▶ _EXTRACT TO READ_:

1. TAF is configured using either client-side specified TNS connect string or using server-side service attributes. However, if both methods are used to configure TAF, the server-side service attributes will supersede the client-side settings. The server-side service attributes are the preferred way to set up TAF in OID.

2. TAF can operate in one of two modes Session Failover and Select Failover. This is denoted by FAILOVER_TYPE in V$SESSION
a) Session Failover will re-create lost connections and sessions (SESSION)
b) Select Failover will replay queries that were in progress (SELECT)

Third value NONE means No failover configured.

SELECT is recommended mode.

3.  TAF used METOHD to determines how fast failover occurs from the primary node to the backup node.
a) BASIC – Set to establish connections at failover time. This option requires almost no work on the backup server until failover time.

▶ _EXERCISE 1_: Rewrite the TAF notes from "2. TAF can operate" up to and including "until failover time.", putting "standby node" in place of "backup node".
▶ _EXERCISE 2_: For each statement, say yes or no to whether it agrees with the TAF notes, and quote the words that decide it. (a) When TAF is configured both ways, the server-side service attributes override the client-side settings. (b) Session Failover replays queries that were in progress. (c) SELECT is the recommended mode.
The data comes from a separate source, not from the TAF notes.

▶ _STORED RECORDS_:
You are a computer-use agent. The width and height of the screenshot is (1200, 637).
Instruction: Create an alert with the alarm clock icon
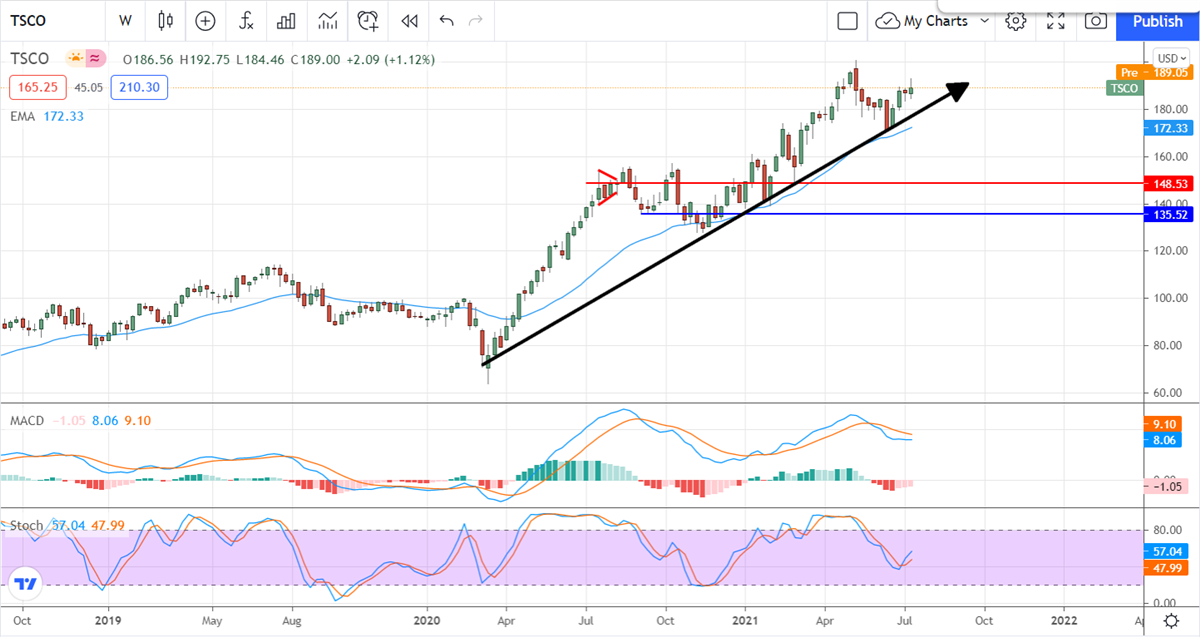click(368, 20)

---

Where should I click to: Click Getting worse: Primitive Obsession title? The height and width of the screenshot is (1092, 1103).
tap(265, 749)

▶ _FULL ANSWER 1_:
2. TAF can operate in one of two modes Session Failover and Select Failover. This is denoted by FAILOVER_TYPE in V$SESSION
a) Session Failover will re-create lost connections and sessions (SESSION)
b) Select Failover will replay queries that were in progress (SELECT)

Third value NONE means No failover configured.

SELECT is recommended mode.

3.  TAF used METOHD to determines how fast failover occurs from the primary node to the standby node.
a) BASIC – Set to establish connections at failover time. This option requires almost no work on the backup server until failover time.

▶ _FULL ANSWER 2_:
(a) Yes: "the server-side service attributes will supersede the client-side settings"
(b) No: "Session Failover will re-create lost connections and sessions (SESSION)" and "Select Failover will replay queries that were in progress (SELECT)"
(c) Yes: "SELECT is recommended mode."